As most of you know my problems have been a little different then most. I have had 4 surgery's after the 1st one I had a problem with around my eye collecting fluid. I would wake up in the morning with liquid filled bubbles under my eye as well as swelling over it. Above my eyelid would hang done but after several hours of being awake it would all go down and I looked almost like me again. However the next morning this would start all over again. I had a CT scan which showed fluid so my doctor was forced to open me up again to tighten everything. This cured the problem with my eye but then 3 weeks later I got an infection which led to my 3rd surgery to remove my skull bone. During the time I had no skull bone I did not have any problems at all with fluid. 6 weeks ago (August 11th) I had my 4th surgery to replace my skull bone. When I woke up I had no big blue eye and I looked great! 3 days after surgery I woke up with liquid filled bubbles under my eye, this went away after about a week. Now the intresting part! About 3 weeks after surgery I started waking up again with swelling above my eyelid, around my entire eye and more bubbles. I had an appointment with my doctor for a re-check on Sept. 13th. When he came to get me in the waiting room he took one look and placed me back in the hospital. My eye was so swollen I could barley see out of it. This happens daily now. I work hard using my forehead musles to hold up my eye the best I can but I have days when it's impossible. After spending another almost 2 weeks in the hospital, having a CT scan, a MRI, seeing several Neuro surgeons plus a plastic surgeon, I have been told that the CT scan was normal, showed no sign of infection or fluid. Hmm, the MRI on the other had showed fluid around the operation area. They have no idea where it is coming from! The fluid I was told is a small amount and that at this time there really is no other test that would reveal anything more.
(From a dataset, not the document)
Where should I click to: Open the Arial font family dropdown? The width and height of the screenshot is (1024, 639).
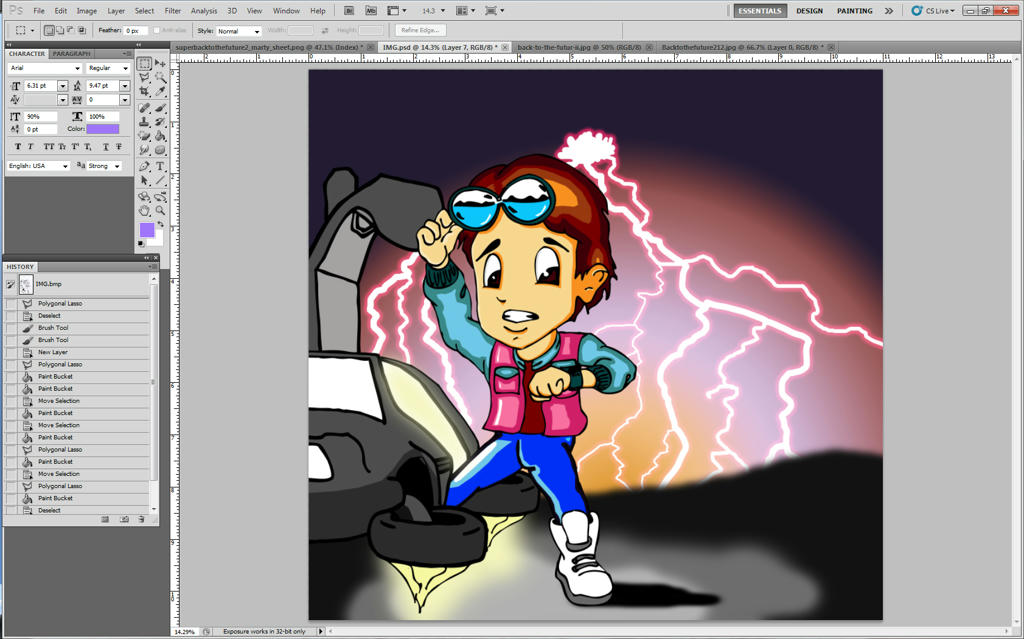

My doctor told me on Thursday that he can not justify opening my head again to check this out since I have become allergic to most antibiotics since my 3rd surgery. He is concerned that if he does open my head I will forsure get an infection inwhich he would again have to remove my skull bone. They do not know where this is coming from, he can not tell me that this is not CSF fluid, he can not tell me that this is not a slow growing infection. All he can tell me is right now my daily quality of life can suck! Time is what we are working with now. He does not know if this is going to get worse or better with time. He can not tell me that in 3 months it won't come out as a full blown infection.
Thursday was the first time since this all began more then a year ago that I got angry. I can't describe how it feels to look in the mirror and not see yourself. I feel that I have paid my dues and done all these surgery's only to end up not feeling like I am me at times. I feel the worst thing that could have happened was waking up this last time and looking so great, it makes this even harder since I felt so good about myself for the first time in a long time.
My doctor said that they have never seen this before. Not one of the several neuro surgeon's had seen this before. Fluid is not uncommon after surgery, swelling is normal but within a few weeks everything should be if not back to normal or close to it. My days are different. I can wake up all swollen after sleeping in an almost sitting position or I can wake up looking pretty good and within hours being so swollen that my eye is shut and I can't open it. I told my doctor I can't be the only one that this has happened too!! I can't be the only one in the world that has this problem. My doctor said to me that he knows that I want him to operate on me again. His comment angered me so much!!! I said to him what in Gods name makes you say that let alone think that? His reply was that we had talked about all this and I had said I want him to fix this! I told him "Hell yes I want this fixed"!! I want the all mighty magic pill!! I don't want my head opened again!!!!... I have been through enough and I just feel that after all this I want to be ME!! I want to look like myself again. I have waited along time for that and it's not wrong for me to want that. He is worried that I will let this take over my life and become depressed. I don't have time nor do I want depression!!! My life it hard enough without letting depression making it even harder.
What I need is to know if there is someone, anyone out there that has had this problem? Is there anyone that has had even close to this problem? If so was there a fix for it? I can't be the only one!!!
I am attaching two pics, one that shows what can happen with swelling and one that shows bubbles, Please look at them. If anyone has this same look, Please let me know. I need to know I am not the only one!